Trente ans au service des enfants

    

 

 

 

 

     Ma collaboration avec Flammarion a duré trente ans.

     En 1967, au décès de mon père, l’Atelier du Père Castor n’existait plus. Encouragé par Henri Flammarion, je reprends seul la direction des collections du Père Castor et, travaillant d’abord à mon domicile, je deviens responsable d’un service à créer.

     Avoir des notions sur l’édition pour entreprendre et mener à bien un programme de production pour l’enfance et la jeunesse est certes nécessaire et peut satisfaire des objectifs purement commerciaux. En ce qui me concerne, j’ai considéré l’édition comme un moyen et non comme un but, le but étant d’établir une relation privilégiée avec les enfants. Je suis en effet convaincu que dans le domaine du livre pour enfants, la première donnée, c’est l’enfant.

     Mais de quel enfant s’agit-il ?

     Tout ce qui touche à l’enfance est souvent abordé et vécu sur le mode de la sensibilité, voire de la sensiblerie, de l’émotion voire de la passion. C’est que, pour beaucoup d’entre nous, les seules références dont nous disposons sont nos souvenirs de l’enfant que nous croyons avoir été.
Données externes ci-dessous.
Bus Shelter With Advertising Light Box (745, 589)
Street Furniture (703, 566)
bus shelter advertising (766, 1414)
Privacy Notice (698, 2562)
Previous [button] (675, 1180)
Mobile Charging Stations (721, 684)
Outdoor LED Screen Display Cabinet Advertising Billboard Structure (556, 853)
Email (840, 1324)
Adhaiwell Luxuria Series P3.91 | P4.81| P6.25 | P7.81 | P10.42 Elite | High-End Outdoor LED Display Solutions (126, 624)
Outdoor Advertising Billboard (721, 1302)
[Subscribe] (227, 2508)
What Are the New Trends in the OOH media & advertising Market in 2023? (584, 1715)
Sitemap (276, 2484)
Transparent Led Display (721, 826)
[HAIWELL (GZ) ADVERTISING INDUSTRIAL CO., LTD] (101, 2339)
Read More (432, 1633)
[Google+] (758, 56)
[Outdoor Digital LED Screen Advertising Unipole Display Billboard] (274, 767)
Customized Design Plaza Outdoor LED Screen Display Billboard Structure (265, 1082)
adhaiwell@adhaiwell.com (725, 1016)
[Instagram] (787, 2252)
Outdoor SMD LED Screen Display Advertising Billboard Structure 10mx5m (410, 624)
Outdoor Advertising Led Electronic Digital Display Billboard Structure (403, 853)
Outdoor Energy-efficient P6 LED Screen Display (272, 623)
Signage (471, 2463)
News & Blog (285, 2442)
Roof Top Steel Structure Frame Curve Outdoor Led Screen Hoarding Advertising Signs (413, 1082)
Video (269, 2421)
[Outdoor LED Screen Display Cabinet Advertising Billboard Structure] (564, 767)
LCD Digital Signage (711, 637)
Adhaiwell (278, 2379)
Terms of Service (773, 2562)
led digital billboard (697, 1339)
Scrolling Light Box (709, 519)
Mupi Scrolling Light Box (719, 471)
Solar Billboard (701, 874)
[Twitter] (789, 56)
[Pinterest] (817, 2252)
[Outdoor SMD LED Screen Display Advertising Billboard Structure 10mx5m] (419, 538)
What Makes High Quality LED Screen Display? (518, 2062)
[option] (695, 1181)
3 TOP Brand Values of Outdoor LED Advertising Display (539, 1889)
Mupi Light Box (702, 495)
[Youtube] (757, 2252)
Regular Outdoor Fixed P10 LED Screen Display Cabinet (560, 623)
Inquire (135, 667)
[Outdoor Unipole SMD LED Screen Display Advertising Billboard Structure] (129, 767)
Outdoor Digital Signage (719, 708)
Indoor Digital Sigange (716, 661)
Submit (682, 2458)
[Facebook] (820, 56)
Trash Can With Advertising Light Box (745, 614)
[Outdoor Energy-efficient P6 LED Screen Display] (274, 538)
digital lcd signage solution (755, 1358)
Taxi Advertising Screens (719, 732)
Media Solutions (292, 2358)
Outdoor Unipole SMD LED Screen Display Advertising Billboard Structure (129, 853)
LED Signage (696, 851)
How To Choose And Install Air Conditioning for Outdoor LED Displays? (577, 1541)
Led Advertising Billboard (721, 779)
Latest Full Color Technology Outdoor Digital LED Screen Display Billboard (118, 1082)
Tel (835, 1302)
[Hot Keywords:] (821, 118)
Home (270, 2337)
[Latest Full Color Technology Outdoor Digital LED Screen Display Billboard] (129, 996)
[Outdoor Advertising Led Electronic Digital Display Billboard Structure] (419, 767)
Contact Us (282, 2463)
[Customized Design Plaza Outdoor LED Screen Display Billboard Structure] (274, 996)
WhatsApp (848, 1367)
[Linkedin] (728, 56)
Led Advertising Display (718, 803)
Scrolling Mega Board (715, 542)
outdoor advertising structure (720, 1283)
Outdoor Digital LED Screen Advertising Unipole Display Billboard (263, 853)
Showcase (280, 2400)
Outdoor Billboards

     Les réactions devant l’enfant inconnu, mystérieux, varient de l’extrême solicitude à la condescendance, de la méfiance au rejet, la circonspection n’étant pas la pire des atitudes ni la plus rare. Les meilleures intentions de ceux qui s’adressent aux enfants ne sont pas suffisantes, ni les improvisations, ni les approximations. Un minimun de connaissance sur l’évolution et les besoins fondamentaux des enfants à chaque étape de leur évolution est primordiale. Espérances à sauvegarder, public à respecter, dès lors qu’on s’adresse aux enfants, ils ont droit à plus d’attention, à plus de respect, et si possible, à plus d’art que tout autre public. La responsabilité de l’éditeur est engagée et cette responsabilité n’est ni infantile, ni mineure, elle participe à l’éducation des hommes et des femmes de demain.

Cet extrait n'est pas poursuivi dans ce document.